Мы с другом стояли на обочине дороги под Питером с собранными в саду яблоками. Лил сентябрьский дождь, и машины пролетали, притормаживая только метров через двести – перед переездом.
– Похоже, зря мы тут стоим. Холодно, – грустно сказал мой друг.
– Ага, – ответил я. А что тут еще было сказать.
– Странно, – продолжил он. – Я заметил, что многие поворачивают голову в нашу сторону. А потом едут дальше.
– Да… – снова ответил я.
Умного разговора не получалось. Было холодно, мокро и очень хотелось домой.

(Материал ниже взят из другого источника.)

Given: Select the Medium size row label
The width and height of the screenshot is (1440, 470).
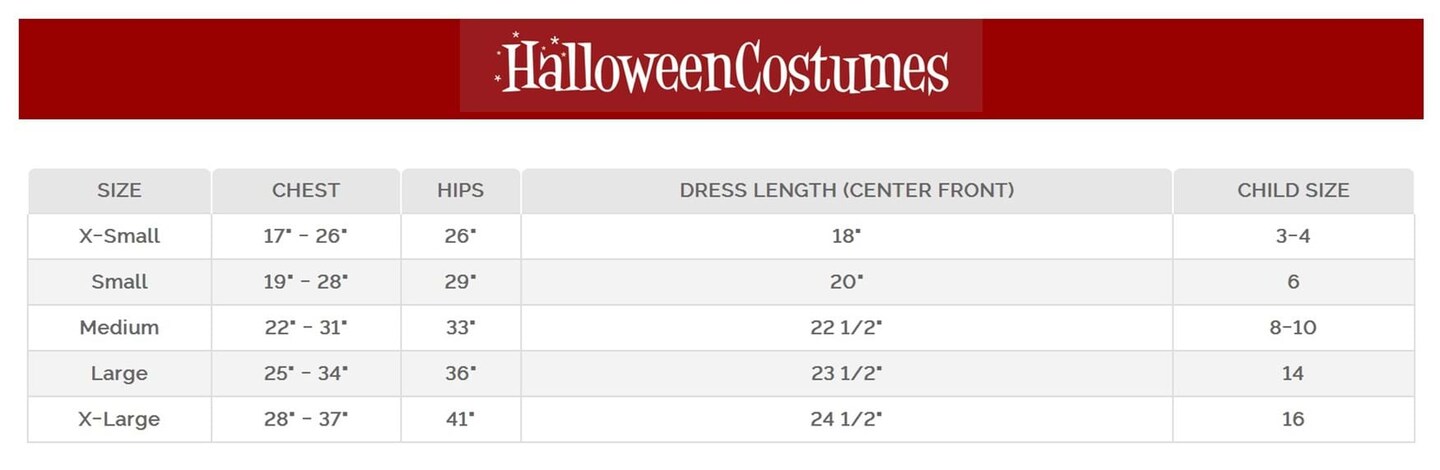Looking at the screenshot, I should click(x=119, y=327).
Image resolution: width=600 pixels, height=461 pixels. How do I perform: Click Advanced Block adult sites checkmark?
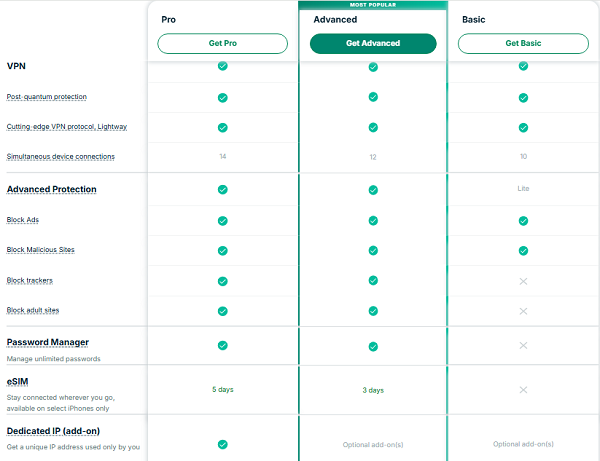pyautogui.click(x=373, y=311)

– Слушай, а может, они просто не успевают останавливаться?
– Перед переездом же успевают.
– До него метров двести. Значит, столько времени водителям требуется, чтобы сообразить, что надо притормозить. А что, если…
– Поставить за двести метров до нас щит и нарисовать на нем яблоко! – подхватил я.

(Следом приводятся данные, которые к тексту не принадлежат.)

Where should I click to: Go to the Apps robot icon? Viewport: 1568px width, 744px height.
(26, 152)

Мы вернулись домой и наскоро сколотили из реек квадратный каркас размером метр на метр. Натянули на него белую кальку, нарисовали большое яблоко и подписали «200 м». А чтобы дождь не размыл, обтянули все это пленкой от парника. Так примерно в 1987 году – мне было семь лет – в Ленинградской области появилась первая наружная реклама садовых яблок. По крайней мере, я так считаю. Маркетолог во мне говорит, что сейчас потребовался бы месседж посложнее – например, заковыристое «фермерский эко-фреш-продукт». Но тогда наша идея сработала на ура: в тот день мы продали целых два ящика яблок.

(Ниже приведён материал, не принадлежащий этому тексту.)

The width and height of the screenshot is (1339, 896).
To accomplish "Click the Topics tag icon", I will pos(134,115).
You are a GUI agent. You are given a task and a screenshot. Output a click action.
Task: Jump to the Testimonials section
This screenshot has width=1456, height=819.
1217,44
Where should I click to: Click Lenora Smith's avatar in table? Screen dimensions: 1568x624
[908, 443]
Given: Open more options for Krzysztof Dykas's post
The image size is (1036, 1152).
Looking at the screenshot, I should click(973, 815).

Окрыленный успехом, я сказал бабушке: можем посадить еще больше яблонь, позовем ребят продавать, поставим больше ящиков… «Ох! Продаст он, – рассмеялась бабушка. – Тоже мне коммерсант! В нашей семье никто никогда продавать не умел». Никто и никогда. Для меня это звучало как приговор.
«Ты не сумеешь. Ты из другого теста». Я смотрю на какое-нибудь лицо с обложки Forbes, и в голове звучит: этот человек родился с серебряной ложкой во рту. Он уже был таким, пока я рос и учился. Он уже выступал на стадионах. Создавал новые рынки. Принимал важные решения. Мне таким не быть. Я родился в 1980-е. В период передела СССР мало соображал, что делать с ваучерами. Не воспользовался «окном возможностей» во время приватизации. Не «унаследовал» должность в какой-нибудь крутой сырьевой компании от богатых родителей. Я – не CEO. И уж поверь, ты тоже не CEO. По крайней мере, тебе об этом говорили в школе, в институте, бабушки и родители.